私はリッキーを見たままで、向かいのソファに座った。
何故かリッキーは立ったままだ。
「箕輪に伝えたい事があるんだ」
「何?」
私はギクッとして尋ねた。リッキーはいきなり私に近づき、
「ずっと好きだったんだ! キスさせろよ!」
「えーっ!?」
もの凄い力で、私はソファに押し倒された。リッキーは体重を利用して私の動きを封じる。
「うーん」
唇をタコのように突き出し、リッキーが顔を近づける。
「やめて、リッキー! 貴方とはそんな関係にはなれない!」
「関係ないね」
急にリッキーの顔つきが変わった。もしかして!?
「貴方、操られているのね?」
でも全く表情が変わらない。さやかめ!
「オンマリシエイソワカ!」
摩利支天真言を唱えた。
「わあああ!」
リッキーに取り憑いていた悪霊が消滅し、リッキーは気を失った。
「ぐえええ」
私はリッキーの身体に押し潰されそうになった。このまま死んだら、もの凄く恥ずかしい!
「おいおい、まどか。こんな時間から、お盛んだな」
何故かバカ兄貴が居間に入って来て言った。
「バカ言ってないで、こいつどかしてよ!」
「仕方がない」
兄貴は肩を竦めてリッキーを私の上からどけた。
「何があったんだ?」
いつもと違い、兄貴が真剣な表情で尋ねる。
私は気を失ったままの哀れなリッキーを見て、
「ちょっとね」
と理由を説明した。
「なるほど。それは少しやり過ぎだな、その子」
兄貴は深刻な表情で言った。
「わかった。お兄さんに任せなさい。見事に解決してみせよう」
「はあ?」
兄貴がおかしくなった。ホントにそう思ってしまった。
その後、リッキーは目を覚ました。
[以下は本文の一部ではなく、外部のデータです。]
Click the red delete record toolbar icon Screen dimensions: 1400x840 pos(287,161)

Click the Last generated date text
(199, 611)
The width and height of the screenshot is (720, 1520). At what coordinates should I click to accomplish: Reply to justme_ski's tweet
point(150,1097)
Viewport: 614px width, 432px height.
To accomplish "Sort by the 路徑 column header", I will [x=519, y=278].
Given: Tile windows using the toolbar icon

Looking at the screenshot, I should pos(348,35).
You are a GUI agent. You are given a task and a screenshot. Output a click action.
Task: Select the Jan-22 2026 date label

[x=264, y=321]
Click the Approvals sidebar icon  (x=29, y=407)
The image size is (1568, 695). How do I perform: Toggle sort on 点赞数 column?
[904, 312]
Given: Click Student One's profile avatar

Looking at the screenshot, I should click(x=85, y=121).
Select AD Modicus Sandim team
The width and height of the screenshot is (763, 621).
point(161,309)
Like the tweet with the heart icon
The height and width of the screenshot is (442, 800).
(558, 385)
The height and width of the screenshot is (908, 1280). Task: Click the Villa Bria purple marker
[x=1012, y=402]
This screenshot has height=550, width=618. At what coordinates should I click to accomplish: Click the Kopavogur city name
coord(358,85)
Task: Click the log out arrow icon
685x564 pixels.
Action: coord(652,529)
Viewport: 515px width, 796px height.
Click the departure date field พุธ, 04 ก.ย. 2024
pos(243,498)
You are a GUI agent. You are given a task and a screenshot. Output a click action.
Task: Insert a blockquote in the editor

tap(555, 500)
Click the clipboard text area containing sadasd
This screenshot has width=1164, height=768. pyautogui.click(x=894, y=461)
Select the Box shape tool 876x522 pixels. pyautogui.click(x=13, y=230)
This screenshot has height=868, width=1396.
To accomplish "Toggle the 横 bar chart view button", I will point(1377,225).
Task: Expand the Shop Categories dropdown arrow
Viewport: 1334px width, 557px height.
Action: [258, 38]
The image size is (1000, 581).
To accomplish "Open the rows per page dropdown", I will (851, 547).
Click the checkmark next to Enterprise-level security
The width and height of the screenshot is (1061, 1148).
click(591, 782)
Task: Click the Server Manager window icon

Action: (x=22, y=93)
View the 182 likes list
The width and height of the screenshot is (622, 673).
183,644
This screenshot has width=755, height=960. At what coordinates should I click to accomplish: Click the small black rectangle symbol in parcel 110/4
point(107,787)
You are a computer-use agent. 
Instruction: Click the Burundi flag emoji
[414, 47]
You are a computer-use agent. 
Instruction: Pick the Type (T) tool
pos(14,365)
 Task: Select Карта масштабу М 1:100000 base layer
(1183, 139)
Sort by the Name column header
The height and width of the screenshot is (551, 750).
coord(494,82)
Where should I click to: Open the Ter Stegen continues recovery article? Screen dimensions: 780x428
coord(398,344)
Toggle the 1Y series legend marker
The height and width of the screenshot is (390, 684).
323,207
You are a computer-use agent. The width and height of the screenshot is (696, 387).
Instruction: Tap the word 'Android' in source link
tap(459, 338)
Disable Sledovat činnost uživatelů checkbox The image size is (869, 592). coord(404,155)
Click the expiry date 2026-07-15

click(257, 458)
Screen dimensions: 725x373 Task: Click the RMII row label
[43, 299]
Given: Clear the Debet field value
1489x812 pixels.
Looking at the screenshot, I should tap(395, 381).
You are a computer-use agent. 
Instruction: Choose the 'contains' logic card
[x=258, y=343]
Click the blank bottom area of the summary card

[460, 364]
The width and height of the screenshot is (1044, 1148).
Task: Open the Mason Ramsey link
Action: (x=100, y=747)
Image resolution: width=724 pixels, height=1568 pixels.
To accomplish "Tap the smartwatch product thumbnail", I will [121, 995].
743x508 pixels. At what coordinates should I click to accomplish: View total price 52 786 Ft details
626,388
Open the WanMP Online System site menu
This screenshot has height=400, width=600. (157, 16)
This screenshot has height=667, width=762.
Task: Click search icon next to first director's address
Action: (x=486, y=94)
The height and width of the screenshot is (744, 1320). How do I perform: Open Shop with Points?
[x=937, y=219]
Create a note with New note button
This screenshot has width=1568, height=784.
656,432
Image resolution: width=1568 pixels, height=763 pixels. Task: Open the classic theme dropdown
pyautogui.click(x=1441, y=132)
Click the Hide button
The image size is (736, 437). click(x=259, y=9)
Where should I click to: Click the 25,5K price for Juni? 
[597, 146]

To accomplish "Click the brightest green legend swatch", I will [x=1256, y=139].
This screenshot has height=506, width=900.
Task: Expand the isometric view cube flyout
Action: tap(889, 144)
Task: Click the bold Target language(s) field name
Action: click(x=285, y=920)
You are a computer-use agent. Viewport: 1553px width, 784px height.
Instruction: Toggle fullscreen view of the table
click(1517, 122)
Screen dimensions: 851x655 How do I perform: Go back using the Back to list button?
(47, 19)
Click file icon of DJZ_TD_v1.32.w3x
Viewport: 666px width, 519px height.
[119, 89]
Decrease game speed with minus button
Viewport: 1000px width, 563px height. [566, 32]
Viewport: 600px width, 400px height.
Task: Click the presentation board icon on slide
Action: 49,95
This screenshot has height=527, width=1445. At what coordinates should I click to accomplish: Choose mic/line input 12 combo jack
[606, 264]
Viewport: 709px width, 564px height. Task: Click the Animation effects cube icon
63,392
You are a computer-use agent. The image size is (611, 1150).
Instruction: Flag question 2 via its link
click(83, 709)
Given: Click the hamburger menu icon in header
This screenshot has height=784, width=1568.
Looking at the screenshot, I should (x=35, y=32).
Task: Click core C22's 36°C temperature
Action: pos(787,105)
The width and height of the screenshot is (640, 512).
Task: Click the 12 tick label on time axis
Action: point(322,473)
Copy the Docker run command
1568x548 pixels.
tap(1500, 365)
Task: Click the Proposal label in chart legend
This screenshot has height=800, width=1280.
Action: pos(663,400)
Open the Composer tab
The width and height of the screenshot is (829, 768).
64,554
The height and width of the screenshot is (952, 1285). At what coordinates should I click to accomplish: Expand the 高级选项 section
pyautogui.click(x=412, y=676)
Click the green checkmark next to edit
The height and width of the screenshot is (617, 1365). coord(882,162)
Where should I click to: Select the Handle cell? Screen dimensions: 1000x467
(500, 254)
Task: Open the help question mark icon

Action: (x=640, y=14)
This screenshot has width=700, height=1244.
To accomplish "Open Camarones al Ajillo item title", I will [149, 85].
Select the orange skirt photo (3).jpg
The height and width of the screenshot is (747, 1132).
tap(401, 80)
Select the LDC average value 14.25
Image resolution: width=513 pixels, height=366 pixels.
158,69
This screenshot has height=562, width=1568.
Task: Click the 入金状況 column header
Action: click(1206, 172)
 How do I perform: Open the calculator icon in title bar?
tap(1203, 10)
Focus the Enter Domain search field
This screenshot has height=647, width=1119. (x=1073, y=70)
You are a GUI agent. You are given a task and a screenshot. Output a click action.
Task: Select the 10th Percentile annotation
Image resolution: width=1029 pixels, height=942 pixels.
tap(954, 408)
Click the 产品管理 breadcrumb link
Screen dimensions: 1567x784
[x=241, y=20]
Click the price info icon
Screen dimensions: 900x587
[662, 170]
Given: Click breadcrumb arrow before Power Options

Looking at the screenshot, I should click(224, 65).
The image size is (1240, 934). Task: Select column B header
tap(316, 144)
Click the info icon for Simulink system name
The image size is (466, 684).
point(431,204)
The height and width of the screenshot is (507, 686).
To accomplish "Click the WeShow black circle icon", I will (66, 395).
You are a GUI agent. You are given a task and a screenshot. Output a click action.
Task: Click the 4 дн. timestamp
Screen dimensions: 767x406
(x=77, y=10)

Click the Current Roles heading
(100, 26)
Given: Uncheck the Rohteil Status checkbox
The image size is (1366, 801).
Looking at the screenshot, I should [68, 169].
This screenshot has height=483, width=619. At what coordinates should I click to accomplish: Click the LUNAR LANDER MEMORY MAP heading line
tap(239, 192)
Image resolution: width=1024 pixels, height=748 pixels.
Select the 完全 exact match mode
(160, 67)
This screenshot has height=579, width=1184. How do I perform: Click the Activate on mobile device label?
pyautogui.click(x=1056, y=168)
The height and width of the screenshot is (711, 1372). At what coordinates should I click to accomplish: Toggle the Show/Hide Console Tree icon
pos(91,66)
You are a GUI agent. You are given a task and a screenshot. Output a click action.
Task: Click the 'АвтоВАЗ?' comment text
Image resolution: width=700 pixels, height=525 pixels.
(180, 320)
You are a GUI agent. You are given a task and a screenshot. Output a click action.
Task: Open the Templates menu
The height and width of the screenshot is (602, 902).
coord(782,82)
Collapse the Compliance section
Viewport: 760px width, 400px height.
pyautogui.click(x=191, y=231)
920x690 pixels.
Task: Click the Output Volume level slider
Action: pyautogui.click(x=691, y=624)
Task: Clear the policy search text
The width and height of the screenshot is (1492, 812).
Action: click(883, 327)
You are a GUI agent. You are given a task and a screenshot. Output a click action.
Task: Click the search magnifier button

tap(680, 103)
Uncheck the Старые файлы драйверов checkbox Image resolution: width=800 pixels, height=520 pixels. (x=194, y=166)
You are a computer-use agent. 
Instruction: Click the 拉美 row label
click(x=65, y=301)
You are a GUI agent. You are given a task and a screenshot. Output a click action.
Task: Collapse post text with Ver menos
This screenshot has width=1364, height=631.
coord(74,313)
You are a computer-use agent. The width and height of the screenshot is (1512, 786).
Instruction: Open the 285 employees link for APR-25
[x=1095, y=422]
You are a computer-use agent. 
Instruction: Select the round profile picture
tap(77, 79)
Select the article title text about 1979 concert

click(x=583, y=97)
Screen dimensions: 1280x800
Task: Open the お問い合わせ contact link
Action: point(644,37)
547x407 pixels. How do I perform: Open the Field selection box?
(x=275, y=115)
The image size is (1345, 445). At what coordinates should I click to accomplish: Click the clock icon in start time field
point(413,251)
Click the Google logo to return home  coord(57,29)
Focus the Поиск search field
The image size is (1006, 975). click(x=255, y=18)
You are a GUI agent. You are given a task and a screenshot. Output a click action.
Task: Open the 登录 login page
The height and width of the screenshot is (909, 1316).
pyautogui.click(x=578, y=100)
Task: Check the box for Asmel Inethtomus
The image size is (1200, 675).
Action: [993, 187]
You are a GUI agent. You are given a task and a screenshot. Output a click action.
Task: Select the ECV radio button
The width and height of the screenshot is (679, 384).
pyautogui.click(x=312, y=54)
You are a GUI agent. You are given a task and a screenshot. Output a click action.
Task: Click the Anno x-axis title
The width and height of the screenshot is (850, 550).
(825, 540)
何故私の家にいるのかわからないらしい。
心優しい私は、あの悪夢のような出来事をリッキーには話さず、彼を送り出した。
それより心配なのは兄貴だ。一体何をするつもりなのだろう?
しばらくして兄貴が帰って来たが、何も教えてくれず、
「学校に行けばわかるさ」
とだけ言った。
そして月曜日。
私は不安な思いを抱きつつ、学校に行った。
「おはよう、箕輪さん」
さやかがにこやかな笑顔で私に近づいて来た。
「お、おはよう。何か用?」
警戒心MAXで尋ねる。するとさやかは、
「あらあ、そんなに睨まないでよお。今までごめんなさいね」
「え?」
私はまだ何か企んでるのかと思い、さやかから離れた。
「知らなかったのよ、貴女が妹さんだって」
「???」
謎の言葉。何なのよ?
そして謎が解けた。
私の兄貴が、さやかのお姉さんと大学の同級生だったのだ。
あのエロ兄貴、どこまで女性関係を拡大して行くんだ?
まゆ子さんはどうなるのよ?
お姉さんはもう結婚して子供までいるらしいのだが、兄貴の事を覚えていて、
「慶君の妹さんと仲良くね」
と言われたのだそうだ。二人はちょっとだけ付き合っていたらしい。
兄貴はエロだが、別れ際は鮮やかで、今まで付き合っていた女性に怨まれた事はない。
もちろん、勝手に恋人気取りだった「冬子さん」は別だ。
「その代わり、牧野君の事を諦めてくれたんですってね。ホッとしたわ」
さやかはそう言うと、自分の教室に歩いて行った。
ええええ!? あのバカ兄貴、勝手にそんな事を交換条件にしてえ!
まあ、いいわ。牧野君はもう過去の男だし。
あれ? 涙が止まらない。ううう……。